*Work task*
When you reach the line containing "Instruction: Click the green Save button" in the records below, set it down exactly, together with every later line through the end, but not the pictures.

*Records for this exercise*
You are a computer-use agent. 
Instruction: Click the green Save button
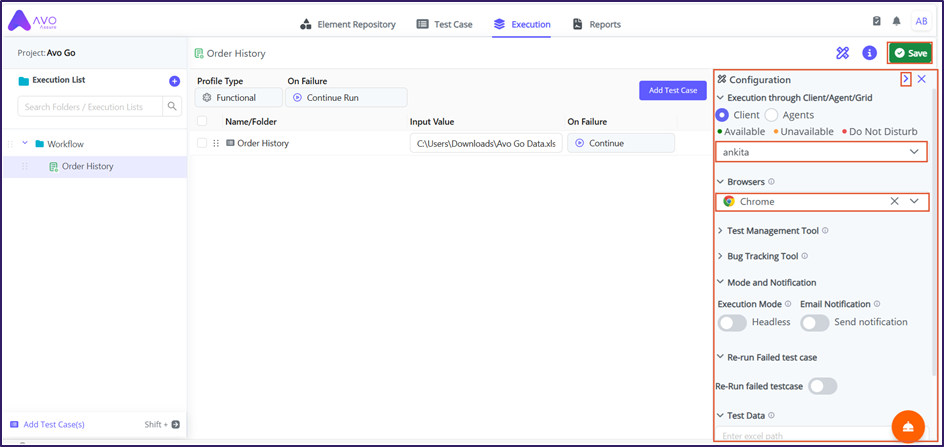click(x=910, y=53)
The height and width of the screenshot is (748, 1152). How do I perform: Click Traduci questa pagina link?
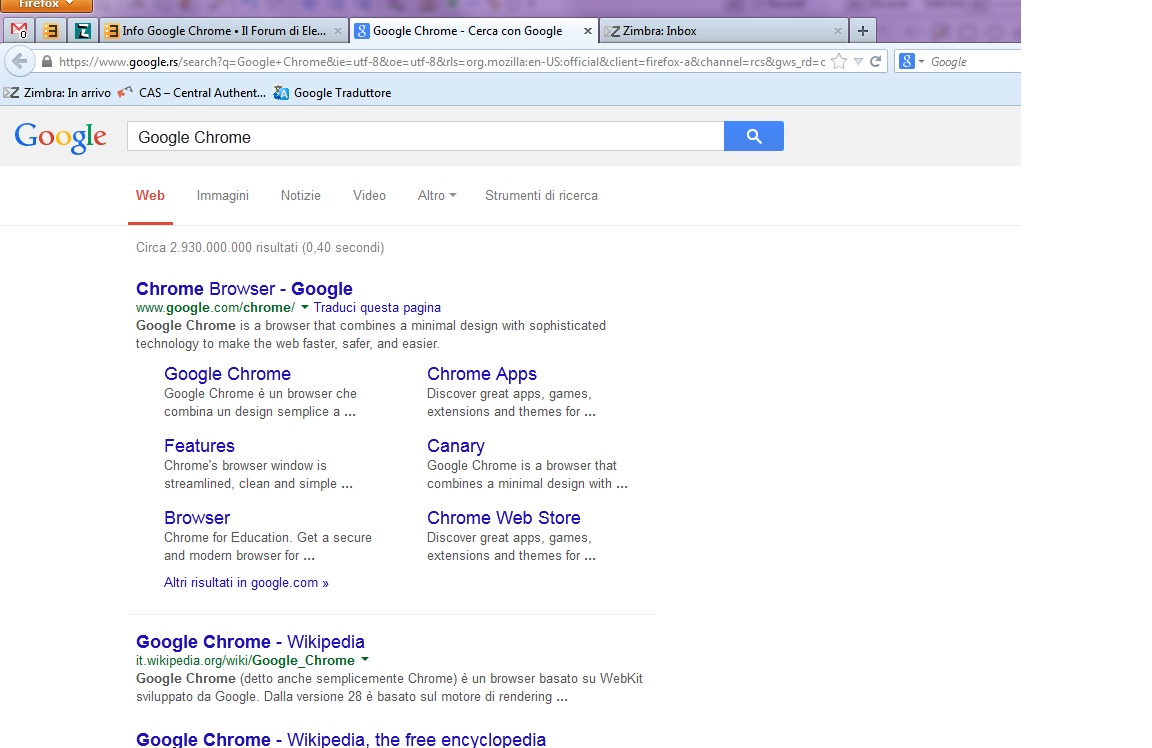377,308
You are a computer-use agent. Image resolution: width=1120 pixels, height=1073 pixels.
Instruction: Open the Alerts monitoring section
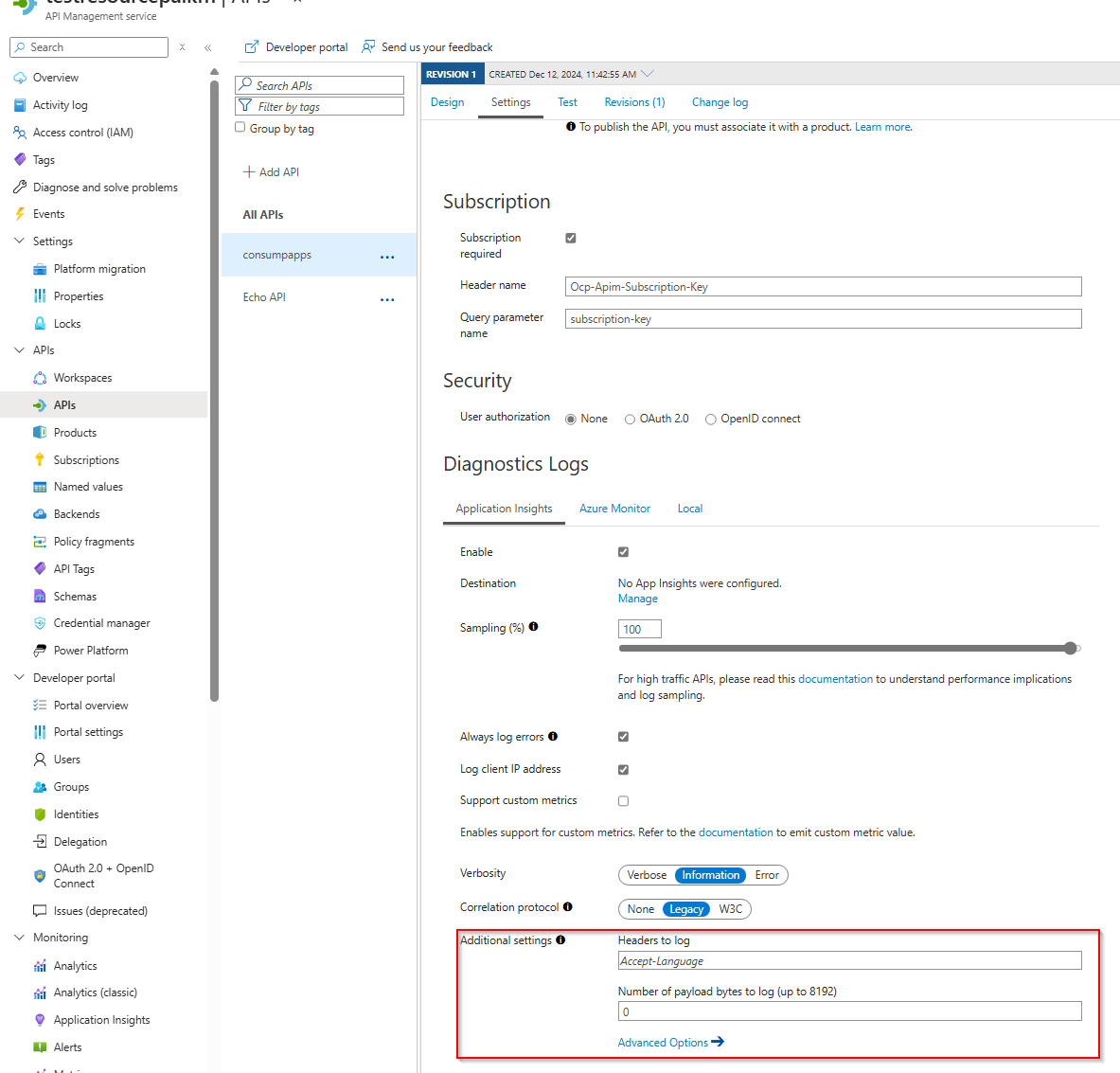pyautogui.click(x=69, y=1046)
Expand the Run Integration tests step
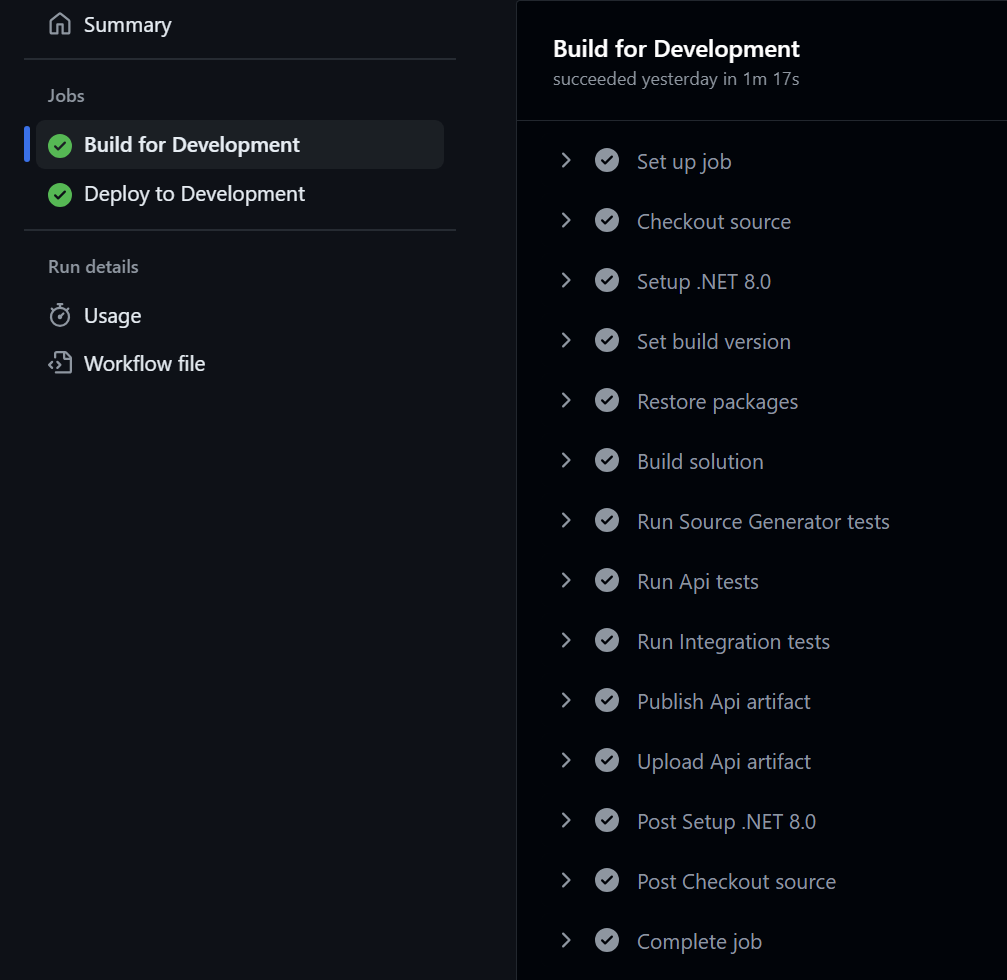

*Answer to the problem*
Instruction: Click the green Save button
click(x=910, y=53)
The height and width of the screenshot is (748, 1152). How do I perform: Click Traduci questa pagina link?
377,308
You are a computer-use agent. Image resolution: width=1120 pixels, height=1073 pixels.
Instruction: Open the Alerts monitoring section
pyautogui.click(x=69, y=1046)
Expand the Run Integration tests step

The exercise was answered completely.